Thermal pool blankets are impermeable to solar radiation. So, they do not heat pools. The solar types, on the other hand, are permeable to solar radiations. So, they can heat pools.
Thermal pool blankets are generally more expensive than solar pool blankets. On average, they cost $1000-$1650. Solar pool blankets are relatively cheaper, and they typically go for $100-$1000.
Compared to the solar types, thermal pool blankets last quite long. You can expect them to last for 8-10 years or more.
The lifespan of solar pool blankets, on the other hand, depends on the thickness and the presence of UV protection. Thin solar blankets will generally last a few months but can last up to a year with UV protection. Thicker blankets can last for up to 6-7 years, especially when they come with UV protection.
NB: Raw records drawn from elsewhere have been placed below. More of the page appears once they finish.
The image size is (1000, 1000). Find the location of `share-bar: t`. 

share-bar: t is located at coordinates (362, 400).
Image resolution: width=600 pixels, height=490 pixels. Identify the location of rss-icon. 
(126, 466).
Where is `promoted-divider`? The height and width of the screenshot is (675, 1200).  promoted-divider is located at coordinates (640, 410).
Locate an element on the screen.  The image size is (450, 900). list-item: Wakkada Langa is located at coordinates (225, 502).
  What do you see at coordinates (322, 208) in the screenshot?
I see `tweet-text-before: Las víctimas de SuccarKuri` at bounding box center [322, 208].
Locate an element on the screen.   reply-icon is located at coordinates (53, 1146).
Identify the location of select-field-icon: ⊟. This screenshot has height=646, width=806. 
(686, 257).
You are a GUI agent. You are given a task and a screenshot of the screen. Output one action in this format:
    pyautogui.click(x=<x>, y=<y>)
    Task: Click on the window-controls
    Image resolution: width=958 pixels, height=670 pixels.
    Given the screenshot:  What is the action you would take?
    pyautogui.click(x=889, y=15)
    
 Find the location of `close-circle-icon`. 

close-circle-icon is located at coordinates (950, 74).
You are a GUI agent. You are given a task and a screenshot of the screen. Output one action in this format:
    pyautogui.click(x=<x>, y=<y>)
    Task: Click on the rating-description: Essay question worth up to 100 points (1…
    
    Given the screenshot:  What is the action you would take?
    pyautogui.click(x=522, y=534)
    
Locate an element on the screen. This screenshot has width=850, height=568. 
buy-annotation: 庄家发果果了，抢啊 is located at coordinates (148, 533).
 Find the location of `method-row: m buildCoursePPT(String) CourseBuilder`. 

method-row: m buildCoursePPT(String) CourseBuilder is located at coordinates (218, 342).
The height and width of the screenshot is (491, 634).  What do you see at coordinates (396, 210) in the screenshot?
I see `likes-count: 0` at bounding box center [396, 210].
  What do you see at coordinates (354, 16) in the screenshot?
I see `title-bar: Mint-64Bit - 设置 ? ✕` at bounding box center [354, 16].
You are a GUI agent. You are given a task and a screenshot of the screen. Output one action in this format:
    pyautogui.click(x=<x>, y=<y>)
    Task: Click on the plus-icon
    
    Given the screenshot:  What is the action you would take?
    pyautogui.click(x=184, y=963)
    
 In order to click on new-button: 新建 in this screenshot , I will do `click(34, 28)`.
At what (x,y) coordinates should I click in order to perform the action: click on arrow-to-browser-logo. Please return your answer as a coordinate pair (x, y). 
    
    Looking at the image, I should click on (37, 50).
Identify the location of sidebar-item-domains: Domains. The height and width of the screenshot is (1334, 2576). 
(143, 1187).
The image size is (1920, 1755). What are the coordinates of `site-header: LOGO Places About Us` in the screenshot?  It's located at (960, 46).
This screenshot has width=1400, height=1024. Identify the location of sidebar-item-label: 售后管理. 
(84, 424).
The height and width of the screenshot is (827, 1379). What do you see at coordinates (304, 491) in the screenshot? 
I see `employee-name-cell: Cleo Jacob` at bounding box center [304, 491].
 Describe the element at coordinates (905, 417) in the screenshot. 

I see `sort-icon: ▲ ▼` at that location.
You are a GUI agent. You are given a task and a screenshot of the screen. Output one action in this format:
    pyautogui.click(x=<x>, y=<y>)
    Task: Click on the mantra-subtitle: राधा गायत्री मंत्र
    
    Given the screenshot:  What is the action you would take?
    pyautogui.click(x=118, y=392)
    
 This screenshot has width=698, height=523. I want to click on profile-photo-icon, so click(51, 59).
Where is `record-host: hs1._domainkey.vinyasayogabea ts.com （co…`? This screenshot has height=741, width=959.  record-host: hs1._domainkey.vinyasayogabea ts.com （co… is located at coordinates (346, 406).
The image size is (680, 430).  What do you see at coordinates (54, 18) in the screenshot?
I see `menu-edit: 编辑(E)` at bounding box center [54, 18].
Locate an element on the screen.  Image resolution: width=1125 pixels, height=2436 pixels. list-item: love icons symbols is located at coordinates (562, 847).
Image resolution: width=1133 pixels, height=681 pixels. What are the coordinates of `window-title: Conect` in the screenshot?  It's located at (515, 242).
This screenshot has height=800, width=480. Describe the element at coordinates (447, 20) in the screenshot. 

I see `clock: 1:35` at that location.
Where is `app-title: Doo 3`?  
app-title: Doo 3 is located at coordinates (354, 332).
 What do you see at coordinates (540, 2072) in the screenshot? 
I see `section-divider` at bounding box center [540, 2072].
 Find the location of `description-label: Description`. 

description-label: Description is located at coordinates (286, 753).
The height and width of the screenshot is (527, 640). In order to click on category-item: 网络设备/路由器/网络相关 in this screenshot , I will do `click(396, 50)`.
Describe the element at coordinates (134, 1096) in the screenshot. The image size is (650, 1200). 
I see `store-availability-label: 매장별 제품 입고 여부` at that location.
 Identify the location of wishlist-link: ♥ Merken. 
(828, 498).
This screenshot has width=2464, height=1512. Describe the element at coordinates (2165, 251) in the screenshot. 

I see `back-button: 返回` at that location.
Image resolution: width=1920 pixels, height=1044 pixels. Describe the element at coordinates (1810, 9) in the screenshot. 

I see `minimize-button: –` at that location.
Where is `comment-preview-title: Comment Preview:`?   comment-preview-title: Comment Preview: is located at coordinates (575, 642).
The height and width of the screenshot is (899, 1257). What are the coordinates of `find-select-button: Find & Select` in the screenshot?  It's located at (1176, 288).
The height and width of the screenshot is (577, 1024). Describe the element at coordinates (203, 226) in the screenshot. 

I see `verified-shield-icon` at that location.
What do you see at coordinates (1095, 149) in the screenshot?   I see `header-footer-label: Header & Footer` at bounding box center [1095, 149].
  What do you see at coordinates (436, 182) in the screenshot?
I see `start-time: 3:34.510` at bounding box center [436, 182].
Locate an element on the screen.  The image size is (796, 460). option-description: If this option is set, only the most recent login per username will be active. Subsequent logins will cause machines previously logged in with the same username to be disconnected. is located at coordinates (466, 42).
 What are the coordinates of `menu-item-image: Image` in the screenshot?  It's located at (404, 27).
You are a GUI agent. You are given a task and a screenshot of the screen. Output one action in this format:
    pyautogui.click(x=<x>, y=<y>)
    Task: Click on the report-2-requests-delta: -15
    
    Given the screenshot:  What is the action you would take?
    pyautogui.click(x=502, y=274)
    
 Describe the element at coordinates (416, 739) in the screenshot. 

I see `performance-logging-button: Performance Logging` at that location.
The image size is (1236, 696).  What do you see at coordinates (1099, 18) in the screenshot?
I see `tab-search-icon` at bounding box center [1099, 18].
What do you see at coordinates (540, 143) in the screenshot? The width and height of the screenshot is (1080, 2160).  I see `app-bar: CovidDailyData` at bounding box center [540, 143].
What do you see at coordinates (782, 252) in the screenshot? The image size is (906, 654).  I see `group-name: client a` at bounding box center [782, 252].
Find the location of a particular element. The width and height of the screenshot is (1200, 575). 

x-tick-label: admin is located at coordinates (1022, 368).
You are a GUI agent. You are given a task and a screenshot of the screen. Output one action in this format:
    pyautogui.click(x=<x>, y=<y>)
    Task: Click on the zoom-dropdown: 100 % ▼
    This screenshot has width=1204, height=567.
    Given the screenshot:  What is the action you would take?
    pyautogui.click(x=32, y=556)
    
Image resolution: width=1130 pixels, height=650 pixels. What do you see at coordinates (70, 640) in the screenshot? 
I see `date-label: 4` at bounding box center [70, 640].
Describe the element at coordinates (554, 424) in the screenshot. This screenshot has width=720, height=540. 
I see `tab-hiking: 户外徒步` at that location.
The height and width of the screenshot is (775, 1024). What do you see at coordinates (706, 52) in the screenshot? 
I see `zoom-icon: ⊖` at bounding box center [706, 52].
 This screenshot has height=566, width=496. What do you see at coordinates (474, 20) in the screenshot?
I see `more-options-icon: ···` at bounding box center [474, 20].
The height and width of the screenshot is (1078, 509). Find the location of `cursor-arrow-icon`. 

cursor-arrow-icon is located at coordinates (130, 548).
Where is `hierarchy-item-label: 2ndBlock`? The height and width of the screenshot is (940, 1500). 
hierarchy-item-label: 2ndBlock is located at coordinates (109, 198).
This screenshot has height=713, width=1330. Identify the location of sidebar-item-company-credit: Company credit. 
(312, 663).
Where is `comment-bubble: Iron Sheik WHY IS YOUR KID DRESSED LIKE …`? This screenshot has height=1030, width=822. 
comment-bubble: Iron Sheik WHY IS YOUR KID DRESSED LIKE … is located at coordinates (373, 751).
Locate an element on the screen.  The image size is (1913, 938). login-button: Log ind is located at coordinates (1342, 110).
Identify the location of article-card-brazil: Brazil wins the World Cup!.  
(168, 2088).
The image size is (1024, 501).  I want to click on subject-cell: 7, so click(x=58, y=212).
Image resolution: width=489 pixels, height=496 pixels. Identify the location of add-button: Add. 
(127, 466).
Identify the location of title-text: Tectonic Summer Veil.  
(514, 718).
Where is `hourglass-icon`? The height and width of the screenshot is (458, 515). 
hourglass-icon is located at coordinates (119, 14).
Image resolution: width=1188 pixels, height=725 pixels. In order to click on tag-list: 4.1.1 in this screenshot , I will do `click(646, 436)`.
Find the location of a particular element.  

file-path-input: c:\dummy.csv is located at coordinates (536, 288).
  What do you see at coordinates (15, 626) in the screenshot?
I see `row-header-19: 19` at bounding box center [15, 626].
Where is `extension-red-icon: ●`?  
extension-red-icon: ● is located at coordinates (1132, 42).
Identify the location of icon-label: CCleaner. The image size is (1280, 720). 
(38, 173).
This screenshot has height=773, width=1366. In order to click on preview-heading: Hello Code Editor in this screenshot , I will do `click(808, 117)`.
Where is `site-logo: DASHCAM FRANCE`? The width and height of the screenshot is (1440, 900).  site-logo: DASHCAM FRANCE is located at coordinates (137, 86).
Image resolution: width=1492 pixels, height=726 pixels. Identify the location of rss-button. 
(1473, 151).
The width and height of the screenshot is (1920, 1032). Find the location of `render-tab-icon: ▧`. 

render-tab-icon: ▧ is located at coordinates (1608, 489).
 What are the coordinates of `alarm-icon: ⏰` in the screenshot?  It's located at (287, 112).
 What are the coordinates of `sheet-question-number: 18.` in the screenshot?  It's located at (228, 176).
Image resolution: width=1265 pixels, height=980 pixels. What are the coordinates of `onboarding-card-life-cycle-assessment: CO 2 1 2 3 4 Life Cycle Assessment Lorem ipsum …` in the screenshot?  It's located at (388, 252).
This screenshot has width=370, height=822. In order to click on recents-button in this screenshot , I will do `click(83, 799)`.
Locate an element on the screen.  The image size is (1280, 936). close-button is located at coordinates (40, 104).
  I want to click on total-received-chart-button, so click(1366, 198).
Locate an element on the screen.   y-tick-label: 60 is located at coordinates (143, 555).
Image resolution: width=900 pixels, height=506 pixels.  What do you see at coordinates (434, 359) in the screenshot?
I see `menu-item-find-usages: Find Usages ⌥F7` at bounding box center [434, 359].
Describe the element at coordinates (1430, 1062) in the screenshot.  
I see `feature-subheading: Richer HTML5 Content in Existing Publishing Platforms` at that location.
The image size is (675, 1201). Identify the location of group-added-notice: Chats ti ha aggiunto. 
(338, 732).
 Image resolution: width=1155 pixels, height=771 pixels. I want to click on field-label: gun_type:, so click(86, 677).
While you may not require a professional to install a solar blanket, you will most likely need one for a thermal pool blanket.
Final Thoughts – Clear vs. Blue Solar Pool Covers
There is a never-ending debate in the swimming pool industry about which color is better in the clear vs. blue solar pool covers. Both clear and blue solar covers are useful in pool water heating. However, while the clear types heat water faster and more efficiently, the blue types are better at retaining heat.
In many cases, the rapid heating and high efficiency of clear blankets are optimal. However, in places where the sun does not stay out for long, the heat retention of a blue solar blanket is desired. Your choice between clear vs. blue solar pool covers depends on the most features that matter to you. If you want, you may even get both types and use them to make up for each other’s flaws.